Nearly all wounds became infected. In the case of chest or abdominal wounds, surgeons probed with their fingers, prescribed morphine and tried to stop external bleeding. Otherwise there was little that could be done. Death within three days from haemorrhage and/or infection was the normal result. The average Union mortality from gunshot wounds of the chest was 62 percent of cases and from wounds of the abdomen, no less than 87 percent. By way of contrast, only about 3 percent of all American wounded failed to survive in World War II.
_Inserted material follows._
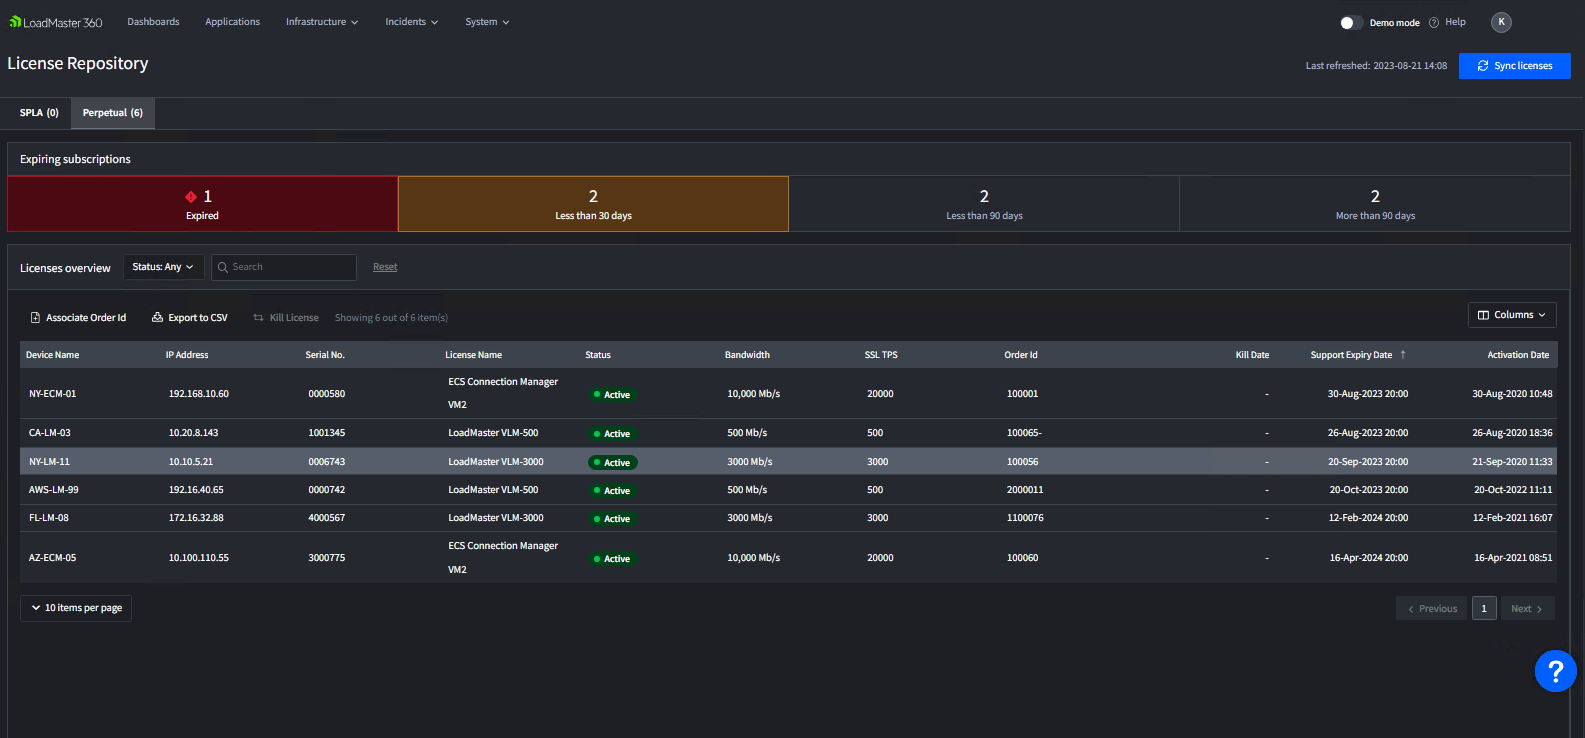Click the Help question mark icon
The height and width of the screenshot is (738, 1585).
pos(1434,23)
The chances for survival following an injury to the extremities were better though not good. Joints were resected and limbs amputated with alarming frequency, often in an attempt to prevent the spread of infection. It was usually the ensuing infection, which caused death. The so-called "surgical fevers" included tetanus, erysipelas, hospital gangrene, and septicaemia.
MEDICAMENTS
Medical supplies were transported to the battle areas as part of the general field train, and carried to the front lines in ambulances, or on pack mules, or on the shoulders of the regimental hospital stewards.
The major effective drugs in use were quinine and morphine. Whiskey was frequently administered to the wounded to induce "reaction", and as the solvent for quinine sometimes administered daily as a suppressant of malaria. Chloroform, sometimes mixed with small amounts of ether, served as an anaesthetic. Among other drugs used were opium, pepsin, various emetics and cathartics, iodine, and calomel.
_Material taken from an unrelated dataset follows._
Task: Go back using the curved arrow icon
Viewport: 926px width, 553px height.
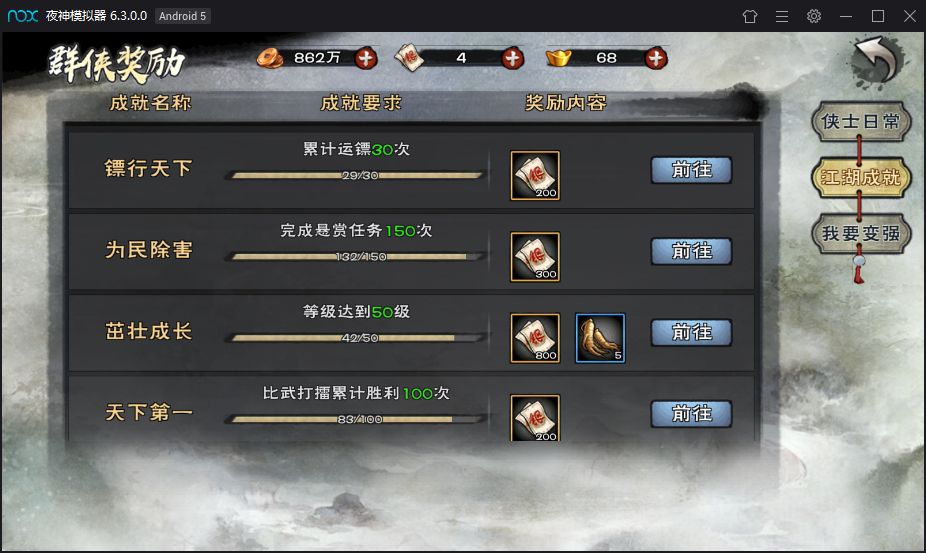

Dysentery, one of the most important diseases from the viewpoint of both high morbidity and mortality, was treated with oil of turpentine, among many other substances, and ipecac was administered for enteritis; probably neither of these was very effective.
The paratyphoid fevers were not separately recognised and diagnosed; the term "typhomalarial fever" was used to describe debatable cases of prevalent remittent fever.
The lack of preventive measures and specific therapy for treatment of the various diseases became a major factor in the outcome of some battles, and at times, of entire campaigns.
AMBULANCE CORPS
The original organisation of the medical serve offered inadequate provision for the removal of the great numbers of casualties from collecting points to hospitals in rear echelon areas. On September 7, 1862, in a letter to Secretary of War Stanton, Surgeon General William A Hammond requested the formation of an ambulance corps. The corps, complete with animals, personnel, and supplies, was first established under the guidance of Dr Jonathan Letterman, Medical Director of the Army of the Potomac.
On the Confederate side, the task of transporting the wounded was complicated by the difficulty of running supplies and equipment through the northern blockade of southern Atlantic ports and the lower Mississippi River.
As in the North, the duties of Confederate surgeons included supervising the moving of the wounded from the battle lines to facilities in the rear. Toward the end of the war, the entire transportation system of the Confederacy, including their ambulance organisation, collapsed for want of the necessary equipment and supplies.